Motivée par la sortie du film de Martin Scorsese le 14 décembre, j’ai lu L’invention de Hugo Cabret, de Brian Selznick. Ca a été une très bonne surprise, même si je ne m’attendais pas du tout à ça.

La bande-annonce du film m’avait fait penser à de l’aventure, de la magie, un automate animé par une clé en forme de cœur qui affole toutes les passions. Quant au livre (un pavé), je désespérais de réussir à le finir avant la semaine prochaine, car rien n’est pire que voir le film quand on est au milieu d’une histoire (ça m’est arrivé avec Percy Jackson, et tout le suspense avait disparu).

En fait, le roman n’en est pas vraiment un. Du moins, il commence comme une scène de cinéma : chaque page ouvre une vignette, un dessin, comme un zoom sur la ville de Paris puis la gare où l’histoire va se passer. Et c’est seulement quand on est immergé dans les illustrations de l’auteur que le texte commence.

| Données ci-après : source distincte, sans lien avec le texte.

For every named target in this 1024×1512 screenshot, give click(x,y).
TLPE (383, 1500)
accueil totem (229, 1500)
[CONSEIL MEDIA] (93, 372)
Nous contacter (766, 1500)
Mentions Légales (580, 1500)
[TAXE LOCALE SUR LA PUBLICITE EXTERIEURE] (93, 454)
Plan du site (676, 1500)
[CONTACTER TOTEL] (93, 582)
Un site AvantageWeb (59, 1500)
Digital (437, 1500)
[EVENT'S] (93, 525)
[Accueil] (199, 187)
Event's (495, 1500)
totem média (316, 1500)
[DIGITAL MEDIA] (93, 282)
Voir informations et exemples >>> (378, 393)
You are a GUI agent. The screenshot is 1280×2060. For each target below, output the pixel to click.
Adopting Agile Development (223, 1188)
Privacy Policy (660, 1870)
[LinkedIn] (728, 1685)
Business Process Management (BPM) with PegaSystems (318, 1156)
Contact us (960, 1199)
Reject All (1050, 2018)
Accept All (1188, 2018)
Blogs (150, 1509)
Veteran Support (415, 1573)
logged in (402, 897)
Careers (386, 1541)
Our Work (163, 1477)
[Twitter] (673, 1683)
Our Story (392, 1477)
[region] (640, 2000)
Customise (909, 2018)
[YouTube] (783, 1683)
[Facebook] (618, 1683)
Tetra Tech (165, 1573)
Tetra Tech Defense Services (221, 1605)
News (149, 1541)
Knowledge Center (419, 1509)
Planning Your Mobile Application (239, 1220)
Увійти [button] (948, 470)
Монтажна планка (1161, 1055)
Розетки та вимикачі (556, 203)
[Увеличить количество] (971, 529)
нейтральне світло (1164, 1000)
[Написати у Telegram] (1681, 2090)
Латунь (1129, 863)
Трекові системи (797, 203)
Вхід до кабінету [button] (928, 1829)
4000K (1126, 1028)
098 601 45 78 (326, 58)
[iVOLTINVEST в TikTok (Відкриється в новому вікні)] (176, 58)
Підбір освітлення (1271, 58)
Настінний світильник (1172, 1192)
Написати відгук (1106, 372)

C’est principalement cela qui rend ce roman intéressant, car l’histoire est plutôt courte (deux heures suffisent pour tout lire) : elle est racontée moitié avec les mots de l’auteur, et moitié avec ceux que le lecteur mettra sur les illustrations et les images d’archives qui parcourent les pages.

Et le mieux, c’est que la bande-annonce comme le livre conservent le secret de l’énigme de l’automate jusqu’au bout. C’est une vraie surprise quand on comprend enfin qui l’a fabriqué, ce qu’il représente, et pourquoi Hugo rencontre toutes ces personnes différentes sur son chemin.

Un très beau livre dans une édition sympa (ce qui explique son prix :)), qui me donne encore plus envie de voir le film la semaine prochaine. Car maintenant, je veux aussi savoir comment Scorcese a adapté le mystère de l’automate dans ce Paris des années 30, qui sent bon l’hiver et la magie.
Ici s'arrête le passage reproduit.